What Is Laminectomy Surgery?
Laminectomy is a surgical procedure performed to remove a portion of the vertebral bone called the lamina. As medical science has advanced, laminectomy has evolved. With a traditional laminectomy, more than just the lamina is removed; in fact the entire posterior back bone is removed along with its overlying ligaments and muscles. With the advancements made in the field of minimally invasive surgery, microlaminectomy surgery can be performed microscopically or endoscopically. These new procedures require only small skin incisions and muscles and ligaments are left intact and only pushed aside. Recovery time for a traditional laminectomy generally requires months, whereas a microlaminectomy will usually take only a few days to possibly a few weeks.
Why Is a Laminectomy Performed?
One would tend to believe that a lamina would be removed because it has become either damaged or diseased in some way. This is not true, and the lamina is rarely, if ever removed for this reason. The main reason for removing the lamina with laminectomy surgery is to break the continuity of the rigid ring of the spinal canal to provide more free space for the soft tissues in the spinal canal; this is known as decompression. Laminectomy may also be performed to allow a surgeon to access the deeper tissues inside the spinal canal.
Traditional Laminectomy Surgery
As mentioned earlier a traditional open back laminectomy is performed through a large incision where the posterior spinal ligament is removed along with the facet joint and some, if not all, of the spinal process. The spinal process is a slender projection forming from the back of a vertebra to which muscles and ligaments are attached.
Laminectomy surgery should be performed only after all conservative treatment methods for the patient’s condition have been exhausted. This is because conservative treatment methods will cause little or no additional damage to the patient, as long as they are suggested by a trained physician, or physical therapist. Seeking treatment through self help over the internet should be discouraged until an accurate diagnosis of the patient’s condition has been formed.
With all surgeries there are risks involved and there is a possibility that a condition worsens if the surgery fails. Often times a surgeon needs to perform a spinal fusion, along with traditional laminectomy, to stabilize the spine. The need to perform a spinal fusion will also increase the risks of complications.

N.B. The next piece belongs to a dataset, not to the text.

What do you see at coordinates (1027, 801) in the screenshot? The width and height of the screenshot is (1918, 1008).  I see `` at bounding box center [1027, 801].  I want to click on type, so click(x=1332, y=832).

Laminectomy for Spinal Stenosis
Considering the meaning of spinal stenosis (narrowing of the spinal canal) one can understand why a laminectomy would be an ideal procedure to treat the condition. By removing the lamina and some of the surrounding structures, extra room is created in the spinal canal and symptoms of the stenosis are therefore relieved. With pressure released, the patient’s pain caused by the stenosis will be alleviated. This is not to say that spinal instability would not create additional pain. This again is why a spinal fusion is performed to stabilize the spine after laminectomy surgery. Depending on the required extent of the fusion, back mobility, including bending and flexing, may also be compromised.
Lumbar laminectomy is a term used to describe laminectomy performed in the lumbar region of the back. A lumbar laminectomy is most often performed to treat spinal stenosis of the lower spinal canal.